読んだ本のメモ

印象に残った言葉をメモします。

人間にとって法とは何か

禅宗について

もうひとつ、中国では、新しい宗派である禅宗ができました。これは中国独特のものです。禅宗は、大乗の出家者も使っていた小乗の戒律を止めてしまいました。どうして釈尊の制定した戒律を止めて、それでもまだ仏教であることができるのかというと、こういう論法です。



禅宗創始者は、達磨大師です。この人はインド人で、紀元六世紀のころ、インドから南海経由で渡来しました。達磨が言うのには、達磨大師の行法である座禅というものは、文字によらない釈尊直伝の修行法である。文字で記した経典はシルクロード経由で中国に伝わったかも知れないが、この秘密の修行法は伝わらなかった。それは代々師匠から弟子に伝わって、達磨大師のものになった。

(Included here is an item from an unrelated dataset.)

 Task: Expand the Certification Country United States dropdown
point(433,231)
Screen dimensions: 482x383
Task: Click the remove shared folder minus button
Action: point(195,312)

こちらのほうが本当の教えである。ゆえに経典は読まなくてもいいから、座禅をしなさい。こういう教えをはじめたわけです。ですから、戒律を止めることができた。ちょっと怪しいのですが、こういう触れ込みです。



そうすると「不立文字」ということになって、経典は読まず、ひたすら座禅する。戒律を廃止した点が大事なのですが、その目的は何か
戒律は労働を禁止しています。農業を禁止しているので、出家修行者は農業ができない。生産的な労働はいっさい出来なかったのですが、禅宗は修行者に命じて農業をさせ、ほかにも生産的な活動をいろいろさせる。



具体的にいうと食糧を自分でつくり、料理もして、托鉢(乞食修業)を止めてしまったのです。そこで味噌、醤油、豆腐のような大豆蛋白で、自活する方法を生み出しました。これらは、禅宗が普及させた食品です。



こうして、精進料理というものを編み出したのが禅宗です。殺生戒はまだ生きていますから、動物性蛋白を摂ることはできない。中国の精進料理は、見た所、大豆製品を使い、肉料理にそっくりにつくってあります。フェイクなのです。(略)



その後の中国仏教について、簡単にのべておきます。
仏教は、中国で、急速に勢力を失ってしまいます。仏教が国営仏教となったことで、仏教と儒教はライバルの関係となりました。そして、儒教科挙を完成させ、国家行政を完全にコントロールするようになると、仏教は駆逐されていきます。



禅宗は、自給自足で、国家行政に組み込まれていませんでしたから、それでも生き残ることができました。とは言え、世俗社会のルールと異なった出家集団のルールを廃止してしまったので、中国社会と次第に融合し、仏教の独自性を失っていきます。」